Re: do any of the CrossValidators work at all?

Jörn Kottmann Mon, 25 Nov 2013 14:23:22 -0800

You probably don't have enough training data, OpenNLP doesn't really
like that and can fail in some unpleasant ways.


How many sentences do you have? How many name annotations do you have?

Jörn

On 11/25/2013 11:10 PM, Walrus theCat wrote:

Hi Jörn, William, and the rest of you OpenNLPers,

This problem is resurfacing.  I found out that my input didn't meet the
input specified in the docs, that it should be 1 sentence per line.  After
properly sentence-breaking my input, a very similar error is cropping up,
viz, that it works with a TokenNameFinderEvaluator but not with a
CrossValidator.  I'm using the FileChannel constructor on the stream.

I've been stepping through the source, but to no avail.  The stack trace is
as follows:

Exception in thread "main" java.lang.NullPointerException
     at opennlp.maxent.GISTrainer.trainModel(GISTrainer.java:263)
     at opennlp.maxent.GIS.trainModel(GIS.java:256)
     at opennlp.model.TrainUtil.train(TrainUtil.java:184)
     at opennlp.tools.namefind.NameFinderME.train(NameFinderME.java:366)

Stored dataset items

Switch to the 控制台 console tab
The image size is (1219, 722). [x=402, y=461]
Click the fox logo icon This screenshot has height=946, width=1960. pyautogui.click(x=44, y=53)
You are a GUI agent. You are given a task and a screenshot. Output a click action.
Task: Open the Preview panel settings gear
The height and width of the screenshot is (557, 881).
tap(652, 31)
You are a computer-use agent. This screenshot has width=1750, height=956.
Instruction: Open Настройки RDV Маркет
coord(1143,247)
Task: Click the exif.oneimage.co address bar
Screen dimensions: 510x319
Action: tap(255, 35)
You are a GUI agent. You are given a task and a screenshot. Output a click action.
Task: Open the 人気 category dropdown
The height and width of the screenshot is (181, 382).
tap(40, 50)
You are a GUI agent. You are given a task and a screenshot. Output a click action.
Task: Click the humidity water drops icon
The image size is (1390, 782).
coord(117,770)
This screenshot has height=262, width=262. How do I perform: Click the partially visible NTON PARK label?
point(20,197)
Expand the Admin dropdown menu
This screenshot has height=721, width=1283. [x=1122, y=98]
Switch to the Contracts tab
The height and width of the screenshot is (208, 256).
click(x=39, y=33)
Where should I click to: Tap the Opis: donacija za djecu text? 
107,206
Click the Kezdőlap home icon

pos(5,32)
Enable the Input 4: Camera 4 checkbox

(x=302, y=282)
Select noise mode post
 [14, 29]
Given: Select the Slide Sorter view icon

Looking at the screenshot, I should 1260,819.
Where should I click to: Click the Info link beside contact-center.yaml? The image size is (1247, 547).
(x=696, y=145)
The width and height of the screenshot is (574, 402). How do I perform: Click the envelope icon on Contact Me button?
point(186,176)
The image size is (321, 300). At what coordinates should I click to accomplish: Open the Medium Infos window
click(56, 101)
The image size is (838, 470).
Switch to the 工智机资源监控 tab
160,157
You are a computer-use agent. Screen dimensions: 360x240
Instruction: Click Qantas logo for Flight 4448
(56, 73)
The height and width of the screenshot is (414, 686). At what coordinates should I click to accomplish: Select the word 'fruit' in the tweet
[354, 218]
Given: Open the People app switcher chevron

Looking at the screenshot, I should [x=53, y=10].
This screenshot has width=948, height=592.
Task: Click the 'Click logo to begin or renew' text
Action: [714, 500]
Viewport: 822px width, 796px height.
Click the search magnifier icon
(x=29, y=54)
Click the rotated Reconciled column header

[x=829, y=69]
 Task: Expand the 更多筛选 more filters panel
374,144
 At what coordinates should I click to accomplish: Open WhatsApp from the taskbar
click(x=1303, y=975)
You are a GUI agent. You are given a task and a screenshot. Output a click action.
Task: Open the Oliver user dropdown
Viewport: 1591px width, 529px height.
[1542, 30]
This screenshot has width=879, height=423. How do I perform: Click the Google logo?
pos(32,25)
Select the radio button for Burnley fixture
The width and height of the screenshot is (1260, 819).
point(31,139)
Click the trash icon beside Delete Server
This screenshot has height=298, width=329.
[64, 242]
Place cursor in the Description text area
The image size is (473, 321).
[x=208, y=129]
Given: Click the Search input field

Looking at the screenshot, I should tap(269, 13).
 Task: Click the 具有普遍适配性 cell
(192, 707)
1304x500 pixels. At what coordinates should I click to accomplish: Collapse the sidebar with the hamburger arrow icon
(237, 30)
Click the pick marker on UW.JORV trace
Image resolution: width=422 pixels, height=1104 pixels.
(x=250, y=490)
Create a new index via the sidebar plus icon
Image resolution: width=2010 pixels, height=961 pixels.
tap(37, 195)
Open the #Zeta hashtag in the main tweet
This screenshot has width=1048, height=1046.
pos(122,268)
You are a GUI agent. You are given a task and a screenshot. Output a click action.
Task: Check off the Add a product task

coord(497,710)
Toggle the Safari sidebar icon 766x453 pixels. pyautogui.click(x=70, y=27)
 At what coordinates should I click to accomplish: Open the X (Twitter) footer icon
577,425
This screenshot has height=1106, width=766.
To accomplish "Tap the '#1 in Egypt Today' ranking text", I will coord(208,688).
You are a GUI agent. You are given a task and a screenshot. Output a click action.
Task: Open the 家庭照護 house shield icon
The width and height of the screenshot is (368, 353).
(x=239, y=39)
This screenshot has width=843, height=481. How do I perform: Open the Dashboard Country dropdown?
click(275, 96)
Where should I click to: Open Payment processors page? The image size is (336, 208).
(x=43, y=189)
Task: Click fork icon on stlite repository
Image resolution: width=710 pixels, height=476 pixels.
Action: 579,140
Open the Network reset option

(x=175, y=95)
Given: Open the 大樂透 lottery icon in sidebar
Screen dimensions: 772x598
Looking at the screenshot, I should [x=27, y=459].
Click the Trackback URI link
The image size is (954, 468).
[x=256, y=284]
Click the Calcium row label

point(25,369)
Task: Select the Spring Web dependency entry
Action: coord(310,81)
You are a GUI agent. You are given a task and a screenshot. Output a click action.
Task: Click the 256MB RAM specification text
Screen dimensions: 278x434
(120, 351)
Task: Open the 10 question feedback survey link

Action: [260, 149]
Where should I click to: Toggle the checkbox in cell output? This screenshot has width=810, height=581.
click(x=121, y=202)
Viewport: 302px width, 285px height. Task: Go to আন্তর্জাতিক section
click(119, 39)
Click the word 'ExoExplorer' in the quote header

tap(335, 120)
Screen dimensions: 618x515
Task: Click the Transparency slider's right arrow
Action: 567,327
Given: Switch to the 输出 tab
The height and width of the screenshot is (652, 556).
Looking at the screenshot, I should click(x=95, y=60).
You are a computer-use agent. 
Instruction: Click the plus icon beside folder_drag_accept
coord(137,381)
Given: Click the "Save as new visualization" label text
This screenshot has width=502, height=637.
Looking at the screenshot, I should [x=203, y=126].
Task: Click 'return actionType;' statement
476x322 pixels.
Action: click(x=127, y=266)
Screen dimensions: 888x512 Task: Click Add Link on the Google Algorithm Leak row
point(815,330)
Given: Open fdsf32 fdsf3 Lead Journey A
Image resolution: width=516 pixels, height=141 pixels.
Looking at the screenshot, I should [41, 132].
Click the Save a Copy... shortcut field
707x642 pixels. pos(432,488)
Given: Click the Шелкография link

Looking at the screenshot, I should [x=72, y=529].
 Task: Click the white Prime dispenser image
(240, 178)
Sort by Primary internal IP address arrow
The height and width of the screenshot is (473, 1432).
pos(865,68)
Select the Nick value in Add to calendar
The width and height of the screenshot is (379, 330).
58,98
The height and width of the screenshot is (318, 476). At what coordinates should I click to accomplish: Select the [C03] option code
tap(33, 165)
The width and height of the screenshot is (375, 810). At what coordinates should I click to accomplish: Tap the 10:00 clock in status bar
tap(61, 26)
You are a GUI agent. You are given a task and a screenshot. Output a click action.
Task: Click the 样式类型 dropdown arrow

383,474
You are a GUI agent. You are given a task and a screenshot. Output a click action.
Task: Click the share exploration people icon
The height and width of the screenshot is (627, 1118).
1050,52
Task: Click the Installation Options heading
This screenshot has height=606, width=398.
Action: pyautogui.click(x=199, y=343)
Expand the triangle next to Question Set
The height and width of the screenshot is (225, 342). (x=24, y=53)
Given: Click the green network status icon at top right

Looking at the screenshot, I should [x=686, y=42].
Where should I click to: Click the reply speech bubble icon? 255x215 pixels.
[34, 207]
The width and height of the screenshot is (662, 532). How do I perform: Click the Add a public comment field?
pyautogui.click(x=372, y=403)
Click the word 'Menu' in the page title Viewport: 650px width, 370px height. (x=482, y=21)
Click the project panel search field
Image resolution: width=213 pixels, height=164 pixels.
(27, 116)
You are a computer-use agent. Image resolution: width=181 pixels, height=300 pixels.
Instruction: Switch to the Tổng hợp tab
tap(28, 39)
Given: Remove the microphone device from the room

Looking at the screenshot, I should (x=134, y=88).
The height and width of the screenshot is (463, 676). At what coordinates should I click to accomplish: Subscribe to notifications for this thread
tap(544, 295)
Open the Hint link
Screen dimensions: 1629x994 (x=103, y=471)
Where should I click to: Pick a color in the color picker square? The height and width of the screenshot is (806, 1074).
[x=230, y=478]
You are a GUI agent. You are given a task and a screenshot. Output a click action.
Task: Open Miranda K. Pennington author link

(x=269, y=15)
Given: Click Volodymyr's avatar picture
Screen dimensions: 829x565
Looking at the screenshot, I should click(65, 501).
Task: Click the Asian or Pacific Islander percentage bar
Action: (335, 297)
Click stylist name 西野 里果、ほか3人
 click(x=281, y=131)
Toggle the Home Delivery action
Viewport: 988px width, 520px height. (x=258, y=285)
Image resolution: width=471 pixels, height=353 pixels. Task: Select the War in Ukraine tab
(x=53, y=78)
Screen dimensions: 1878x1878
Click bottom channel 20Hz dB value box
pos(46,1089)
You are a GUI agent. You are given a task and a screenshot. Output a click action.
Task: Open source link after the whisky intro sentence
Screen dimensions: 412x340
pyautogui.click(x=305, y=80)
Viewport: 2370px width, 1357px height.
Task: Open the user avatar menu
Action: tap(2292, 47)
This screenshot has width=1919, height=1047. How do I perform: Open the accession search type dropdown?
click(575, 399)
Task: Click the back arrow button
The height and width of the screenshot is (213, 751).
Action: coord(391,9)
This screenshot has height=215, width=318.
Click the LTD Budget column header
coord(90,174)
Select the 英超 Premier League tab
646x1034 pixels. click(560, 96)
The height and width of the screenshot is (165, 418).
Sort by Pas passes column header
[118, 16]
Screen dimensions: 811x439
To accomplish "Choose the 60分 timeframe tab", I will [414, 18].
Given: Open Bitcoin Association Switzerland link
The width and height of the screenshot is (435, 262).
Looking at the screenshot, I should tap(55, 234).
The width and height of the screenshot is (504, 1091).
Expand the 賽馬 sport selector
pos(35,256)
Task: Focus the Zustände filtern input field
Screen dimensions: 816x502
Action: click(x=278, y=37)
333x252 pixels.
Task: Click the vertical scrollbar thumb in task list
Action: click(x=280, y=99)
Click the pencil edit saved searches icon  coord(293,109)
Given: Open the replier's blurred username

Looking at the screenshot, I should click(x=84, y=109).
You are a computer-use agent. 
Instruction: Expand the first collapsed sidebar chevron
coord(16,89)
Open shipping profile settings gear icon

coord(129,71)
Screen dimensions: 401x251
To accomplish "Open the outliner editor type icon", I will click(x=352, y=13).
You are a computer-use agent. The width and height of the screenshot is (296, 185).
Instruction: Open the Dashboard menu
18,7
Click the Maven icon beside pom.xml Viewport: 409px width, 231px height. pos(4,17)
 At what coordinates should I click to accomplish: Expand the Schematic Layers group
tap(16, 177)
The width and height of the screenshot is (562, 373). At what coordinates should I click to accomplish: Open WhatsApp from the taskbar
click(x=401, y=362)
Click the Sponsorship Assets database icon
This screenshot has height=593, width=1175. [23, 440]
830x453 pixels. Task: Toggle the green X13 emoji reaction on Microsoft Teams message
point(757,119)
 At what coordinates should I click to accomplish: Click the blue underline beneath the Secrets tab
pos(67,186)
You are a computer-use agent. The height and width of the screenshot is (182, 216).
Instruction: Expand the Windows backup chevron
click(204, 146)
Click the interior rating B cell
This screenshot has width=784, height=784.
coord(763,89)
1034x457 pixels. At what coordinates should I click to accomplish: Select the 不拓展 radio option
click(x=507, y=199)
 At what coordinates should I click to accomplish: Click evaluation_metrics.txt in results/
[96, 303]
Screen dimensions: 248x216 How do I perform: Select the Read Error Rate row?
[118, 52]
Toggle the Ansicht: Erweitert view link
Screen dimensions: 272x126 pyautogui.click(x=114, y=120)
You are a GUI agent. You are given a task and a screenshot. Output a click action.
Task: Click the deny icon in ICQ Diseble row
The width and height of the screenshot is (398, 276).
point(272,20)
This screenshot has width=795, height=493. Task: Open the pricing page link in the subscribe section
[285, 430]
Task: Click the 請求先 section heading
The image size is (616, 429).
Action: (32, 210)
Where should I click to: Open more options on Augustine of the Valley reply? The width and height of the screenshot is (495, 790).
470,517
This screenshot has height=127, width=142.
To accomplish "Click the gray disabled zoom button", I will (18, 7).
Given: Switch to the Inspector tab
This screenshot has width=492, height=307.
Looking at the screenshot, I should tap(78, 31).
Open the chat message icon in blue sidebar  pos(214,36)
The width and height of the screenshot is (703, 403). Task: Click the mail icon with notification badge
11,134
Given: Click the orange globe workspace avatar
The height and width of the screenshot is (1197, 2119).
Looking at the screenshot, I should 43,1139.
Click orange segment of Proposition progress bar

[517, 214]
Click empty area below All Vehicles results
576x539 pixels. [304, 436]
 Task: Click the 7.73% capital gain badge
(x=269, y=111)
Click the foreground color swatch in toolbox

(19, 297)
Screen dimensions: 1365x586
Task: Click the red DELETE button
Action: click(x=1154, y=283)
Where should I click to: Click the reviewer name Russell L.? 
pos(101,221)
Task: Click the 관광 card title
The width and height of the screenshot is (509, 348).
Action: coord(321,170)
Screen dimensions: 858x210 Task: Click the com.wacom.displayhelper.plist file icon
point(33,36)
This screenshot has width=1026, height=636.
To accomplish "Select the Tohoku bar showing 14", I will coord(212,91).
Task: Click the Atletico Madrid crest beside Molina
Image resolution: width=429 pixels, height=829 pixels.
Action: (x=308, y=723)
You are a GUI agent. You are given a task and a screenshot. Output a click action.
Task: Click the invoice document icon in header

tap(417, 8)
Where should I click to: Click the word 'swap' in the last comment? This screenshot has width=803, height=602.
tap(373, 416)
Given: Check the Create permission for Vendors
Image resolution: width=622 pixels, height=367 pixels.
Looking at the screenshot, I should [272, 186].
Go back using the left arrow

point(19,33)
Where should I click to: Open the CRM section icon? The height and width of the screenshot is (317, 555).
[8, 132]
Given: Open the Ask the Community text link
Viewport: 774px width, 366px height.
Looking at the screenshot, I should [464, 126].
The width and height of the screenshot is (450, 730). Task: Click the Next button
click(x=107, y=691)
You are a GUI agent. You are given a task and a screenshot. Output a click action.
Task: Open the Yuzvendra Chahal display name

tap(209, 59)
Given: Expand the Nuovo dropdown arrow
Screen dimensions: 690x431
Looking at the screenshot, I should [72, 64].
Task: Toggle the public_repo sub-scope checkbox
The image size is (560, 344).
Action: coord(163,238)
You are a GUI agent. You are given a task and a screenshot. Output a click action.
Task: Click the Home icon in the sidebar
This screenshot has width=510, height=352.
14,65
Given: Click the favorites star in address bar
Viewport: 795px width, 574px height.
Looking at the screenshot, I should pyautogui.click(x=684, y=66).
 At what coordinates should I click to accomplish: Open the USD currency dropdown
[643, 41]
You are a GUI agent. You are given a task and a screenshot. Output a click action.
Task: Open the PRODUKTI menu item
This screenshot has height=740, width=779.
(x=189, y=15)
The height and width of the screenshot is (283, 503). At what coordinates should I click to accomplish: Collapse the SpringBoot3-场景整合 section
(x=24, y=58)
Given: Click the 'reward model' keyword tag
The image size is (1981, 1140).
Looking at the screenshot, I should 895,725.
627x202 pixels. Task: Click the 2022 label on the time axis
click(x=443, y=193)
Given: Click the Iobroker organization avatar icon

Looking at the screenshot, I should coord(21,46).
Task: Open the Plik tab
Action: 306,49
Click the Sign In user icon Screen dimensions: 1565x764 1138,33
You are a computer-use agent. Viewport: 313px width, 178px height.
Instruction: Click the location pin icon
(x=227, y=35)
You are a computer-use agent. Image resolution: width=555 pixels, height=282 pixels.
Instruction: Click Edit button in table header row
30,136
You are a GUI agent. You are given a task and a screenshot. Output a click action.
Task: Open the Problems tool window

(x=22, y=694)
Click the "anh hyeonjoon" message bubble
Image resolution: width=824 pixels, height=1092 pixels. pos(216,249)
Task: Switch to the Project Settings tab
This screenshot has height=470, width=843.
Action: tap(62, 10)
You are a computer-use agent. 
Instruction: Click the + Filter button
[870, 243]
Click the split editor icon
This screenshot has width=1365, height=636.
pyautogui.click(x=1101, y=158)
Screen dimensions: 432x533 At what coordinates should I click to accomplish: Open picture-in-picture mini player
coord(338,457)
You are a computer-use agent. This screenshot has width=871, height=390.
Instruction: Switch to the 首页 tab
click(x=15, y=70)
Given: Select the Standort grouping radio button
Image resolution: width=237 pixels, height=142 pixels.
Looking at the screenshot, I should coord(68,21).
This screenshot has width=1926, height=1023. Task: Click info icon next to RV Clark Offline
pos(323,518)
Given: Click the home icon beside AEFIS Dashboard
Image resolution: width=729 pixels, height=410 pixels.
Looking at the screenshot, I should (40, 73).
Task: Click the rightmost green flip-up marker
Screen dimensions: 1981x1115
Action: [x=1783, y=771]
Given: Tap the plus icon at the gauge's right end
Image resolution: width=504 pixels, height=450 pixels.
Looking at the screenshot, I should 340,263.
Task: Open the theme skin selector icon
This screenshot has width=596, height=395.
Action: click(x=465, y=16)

## What you have to do
Repeat the passage from the OpenNLP mailing list post, between "You probably don't" and "annotations do you have?", inclusive.

## Task solution
You probably don't have enough training data, OpenNLP doesn't really
like that and can fail in some unpleasant ways.


How many sentences do you have? How many name annotations do you have?